Those men, who are actuated by a lust of power and domination, seem, sometimes, to be judicially left of God, to use such methods, for the promotion of their ambitious schemes, as have a direct tendency to defeat their enterprizes, and to preserve to others those important rights and liberties, of which they endeavour to rob them, for the sake of aggrandizing themselves. The conduct of Rehoboam, after the death of his father Solomon (as it is recorded in the twelfth chapter of the first book of Kings) affords a very striking example of this kind. As soon as Rehoboam came to the throne of his father, the people applied to him, with their petitions, for a redress of grievances: But Rehoboam, despising the moderate counsels of the aged and wise, and following the imprudent advice of young and unskilful courtiers, as being more agreeable to his own aspiring and ambitious views, answered the people roughly, and rejected their petitions with insult. In consequence of such ill-treatment, ten tribes revolted, and set up another king over them: Of this revolt and revolution, Rehoboam himself was the immediate occasional or procuring cause. His pride and haughtiness, alienated from him the hearts of the greatest part of his subjects, and divided his father’s dominion into two kingdoms. But it is very observable, that it is expressly said, The cause was from the Lord; and this is assigned as the reason why Rehoboam, adhering to the imprudent counsels of raw and rash politicians, rejected, with affrontive insolence, the reasonable petitions of the people. This revolution being agreeable to the will of God, Rehoboam was left to his own folly, which kept the things of his peace out of sight, and influenced him to take a step, which provoked the most of the tribes to throw off their allegiance, and reject him from being king over them. Thus God often taketh the wise in their own craftiness; causing the measures which they principally depend upon, for accomplishing their ambitious designs, to produce events directly contrary to their views and expectations.

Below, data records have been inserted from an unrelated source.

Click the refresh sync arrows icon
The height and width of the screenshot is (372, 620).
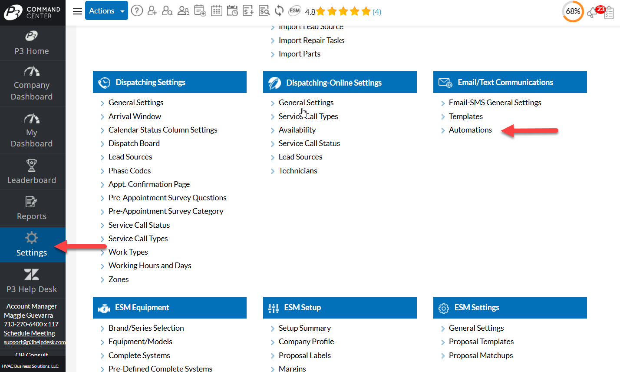279,11
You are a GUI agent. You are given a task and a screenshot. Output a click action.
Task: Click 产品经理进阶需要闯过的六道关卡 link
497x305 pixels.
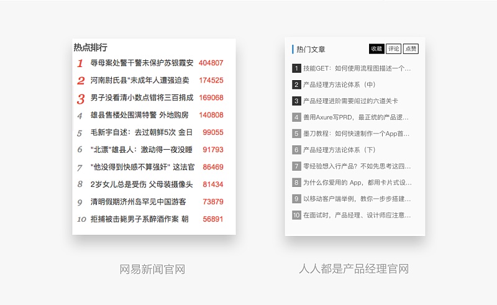click(350, 101)
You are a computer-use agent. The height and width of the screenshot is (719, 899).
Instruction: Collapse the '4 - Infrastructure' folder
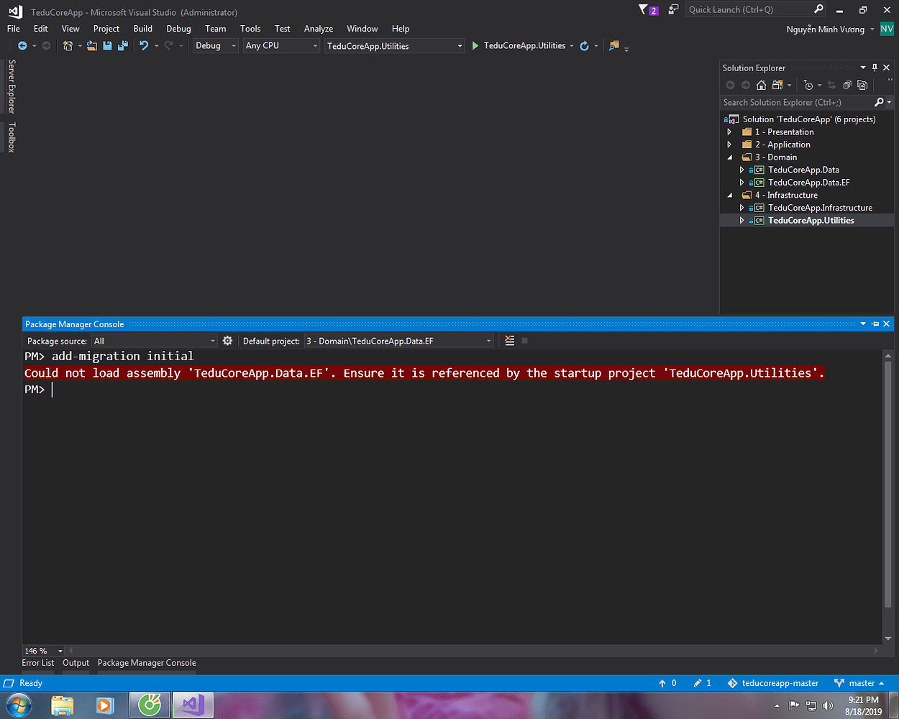[730, 195]
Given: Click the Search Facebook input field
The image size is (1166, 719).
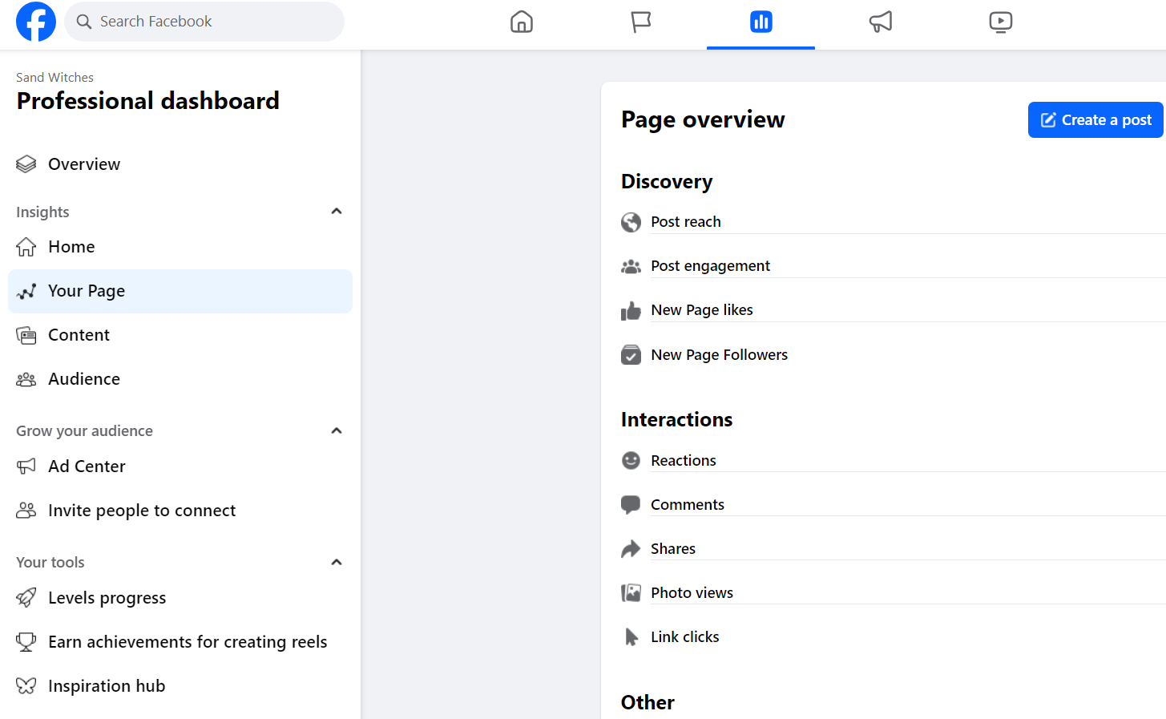Looking at the screenshot, I should tap(204, 22).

By their wrath, by their vindictive resentments, the haughty and ambitious, are sometimes precipitated into actions, for the gratification of their pride and revenge, which not only issue in their own ruin, but in the advancement of those whom they meant to destroy. Haman (of whom we have a particular account in the book of Esther) is an instance, in proof of this. In the fierceness of his wrath (the occasion of which, it may be presumed you are not ignorant of) Haman plotted the destruction of Mordecai, and all the Jews in the kingdom of Ahasuerus; and had the address to obtain a decree from the king, for that purpose. But this infernal plot terminated in his own utter ruin, and led the way to Mordecai’s promotion, affording, at the same time, an occasion for a signal display of the wisdom and goodness of Providence, in the deliverance of the Jews from the destruction that was just ready to fall upon them. This instance, with that of Pharaoh before mentioned, will sufficiently justify the following observation, viz. that,

Great and important revolutions, in favour of the cause of righteousness and liberty, are sometimes brought about, by means of the cruel and vindictive measures, which powerful oppressors take, to promote their ambitious views, and to keep others in awe and servile dependence. Wrath and cruelty are generally rash and precipitate, and calculated to raise a spirit of indignation and desperate opposition, in those who feel the sad effects of them. The haughty tyrant, who endeavours to advance his oppressive schemes, and to set himself up above all law and justice, by severities and cruelties, dictated by wrath, does thereby frequently work out his own disappointment, and is forced eventually to acknowledge his impotence, and to own a power above himself.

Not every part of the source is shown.